Background: Untreated or poorly treated depression in patients who suffer from traumatic brain injury can result in greater functional disability and prolonged or ineffective hospital and rehabilitation stays. Literature available on the pharmacologic treatment of depression after traumatic brain injury is scarce. This study investigated in a controlled and prospective manner the use of desipramine, a tricyclic antidepressant, in a series of patients with severe traumatic brain injury. Method: Ten patients with severe traumatic brain injury and long-standing depression, as diagnosed by DSM-III-R criteria, were admitted to the study because of the intention to be treated with antidepressants. They were randomly assigned to blindly start on either desipramine treatment (N = 6) or placebo lead-in (N = 4), Patients starting with desipramine stayed on that drug; patients starting with placebo lead-in were blindly crossed over to desipramine after 1 month if there was no significant improvement demonstrated by DSM-III-R criteria, All rating clinicians, physicians, and patients were blind to actual treatment and any ratings data, DSM-III-R evaluations were done monthly. An affect/mood scale was done every 2 weeks.

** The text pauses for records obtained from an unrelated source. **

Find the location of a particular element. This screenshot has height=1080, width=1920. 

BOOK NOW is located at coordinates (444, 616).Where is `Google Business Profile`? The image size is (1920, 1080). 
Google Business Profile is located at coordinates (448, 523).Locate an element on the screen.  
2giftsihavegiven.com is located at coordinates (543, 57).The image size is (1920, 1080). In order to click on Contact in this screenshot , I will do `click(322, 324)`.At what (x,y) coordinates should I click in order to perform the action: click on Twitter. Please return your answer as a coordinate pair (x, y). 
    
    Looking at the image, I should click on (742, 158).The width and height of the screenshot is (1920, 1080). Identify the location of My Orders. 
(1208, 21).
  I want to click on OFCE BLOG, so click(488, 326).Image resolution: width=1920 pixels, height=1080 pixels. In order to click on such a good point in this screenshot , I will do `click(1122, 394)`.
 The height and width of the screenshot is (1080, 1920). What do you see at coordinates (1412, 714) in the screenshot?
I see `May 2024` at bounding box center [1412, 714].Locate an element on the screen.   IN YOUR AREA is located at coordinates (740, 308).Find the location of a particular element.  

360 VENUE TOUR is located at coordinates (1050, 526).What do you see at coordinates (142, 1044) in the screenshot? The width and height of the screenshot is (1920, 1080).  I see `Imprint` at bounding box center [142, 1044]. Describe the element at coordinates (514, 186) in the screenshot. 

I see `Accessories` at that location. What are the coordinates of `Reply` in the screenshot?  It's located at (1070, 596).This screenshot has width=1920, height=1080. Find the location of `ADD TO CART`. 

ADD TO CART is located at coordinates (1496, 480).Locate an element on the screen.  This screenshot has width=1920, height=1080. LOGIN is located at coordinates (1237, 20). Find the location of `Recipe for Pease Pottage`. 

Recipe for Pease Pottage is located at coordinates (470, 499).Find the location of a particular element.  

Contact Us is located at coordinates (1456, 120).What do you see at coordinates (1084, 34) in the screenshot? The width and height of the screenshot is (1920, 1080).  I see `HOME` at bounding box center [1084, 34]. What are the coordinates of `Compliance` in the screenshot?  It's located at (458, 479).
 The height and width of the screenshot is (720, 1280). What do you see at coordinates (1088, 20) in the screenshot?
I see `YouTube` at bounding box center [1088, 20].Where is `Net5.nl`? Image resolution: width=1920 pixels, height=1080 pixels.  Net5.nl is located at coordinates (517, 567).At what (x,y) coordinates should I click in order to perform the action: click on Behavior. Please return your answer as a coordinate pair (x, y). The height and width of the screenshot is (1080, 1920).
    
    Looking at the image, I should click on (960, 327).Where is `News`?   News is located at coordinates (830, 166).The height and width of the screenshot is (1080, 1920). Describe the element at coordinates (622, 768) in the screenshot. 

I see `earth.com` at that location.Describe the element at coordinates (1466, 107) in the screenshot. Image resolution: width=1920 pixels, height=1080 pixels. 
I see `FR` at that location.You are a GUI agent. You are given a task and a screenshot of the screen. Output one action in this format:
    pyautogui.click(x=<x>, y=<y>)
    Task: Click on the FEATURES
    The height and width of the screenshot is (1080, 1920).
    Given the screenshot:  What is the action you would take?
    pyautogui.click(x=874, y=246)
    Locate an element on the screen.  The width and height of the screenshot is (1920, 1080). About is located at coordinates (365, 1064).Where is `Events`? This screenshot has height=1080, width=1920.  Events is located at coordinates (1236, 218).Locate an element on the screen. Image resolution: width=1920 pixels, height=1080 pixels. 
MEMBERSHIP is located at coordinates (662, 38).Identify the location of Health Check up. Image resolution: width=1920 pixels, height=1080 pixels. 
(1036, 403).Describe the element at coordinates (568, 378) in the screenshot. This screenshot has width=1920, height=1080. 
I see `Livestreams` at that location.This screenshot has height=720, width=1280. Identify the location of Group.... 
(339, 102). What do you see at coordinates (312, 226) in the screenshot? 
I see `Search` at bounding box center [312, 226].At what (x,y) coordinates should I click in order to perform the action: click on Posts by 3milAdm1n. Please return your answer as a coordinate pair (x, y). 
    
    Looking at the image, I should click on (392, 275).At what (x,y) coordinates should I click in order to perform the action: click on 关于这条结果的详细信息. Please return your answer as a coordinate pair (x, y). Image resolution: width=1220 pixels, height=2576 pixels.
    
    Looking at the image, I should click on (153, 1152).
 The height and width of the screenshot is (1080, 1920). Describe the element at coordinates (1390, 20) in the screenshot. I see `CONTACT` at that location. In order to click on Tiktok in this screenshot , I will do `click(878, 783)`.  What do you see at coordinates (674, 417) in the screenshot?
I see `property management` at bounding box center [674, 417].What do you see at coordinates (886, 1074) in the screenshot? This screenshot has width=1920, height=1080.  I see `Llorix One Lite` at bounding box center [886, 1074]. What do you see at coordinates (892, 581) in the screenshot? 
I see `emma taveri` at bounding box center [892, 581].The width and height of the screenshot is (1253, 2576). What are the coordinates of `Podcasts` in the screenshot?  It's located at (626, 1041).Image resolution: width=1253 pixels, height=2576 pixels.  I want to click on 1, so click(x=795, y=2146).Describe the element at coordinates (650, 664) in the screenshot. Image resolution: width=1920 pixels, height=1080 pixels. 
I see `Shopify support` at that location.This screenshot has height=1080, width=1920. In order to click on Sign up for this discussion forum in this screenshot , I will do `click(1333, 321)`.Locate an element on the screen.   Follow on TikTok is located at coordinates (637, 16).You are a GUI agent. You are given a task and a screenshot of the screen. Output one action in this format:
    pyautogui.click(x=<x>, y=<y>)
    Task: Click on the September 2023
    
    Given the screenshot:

Results: Of all patients evaluable using the DSM-III-R, 6 (86%) of 7 demonstrated resolution of depression and depressed mood during desipramine treatment. (Three received desipramine throughout the study; 3 others started taking placebo and crossed over to desipramine.) One patient refused evaluation on DSM-III-R throughout; 2 patients, both on desipramine, dropped out because of adverse effects (seizure, mania). In addition, there was statistically significant (p = .001) improvement over time and different rates of improvement over time in the treated and untreated groups for the affect/mood scale data. Conclusion: Results from this small study, utilizing a blinded, placebo lead-in design appear to (1) demonstrate the clinically significant effectiveness of desipramine in treating long-standing depression in a series of patients with severe traumatic brain injury, as rated with DSM-III-R criteria; (2) show statistically significant improvement on the affect/mood scale data, favoring the treated versus untreated (placebo lead-in) group.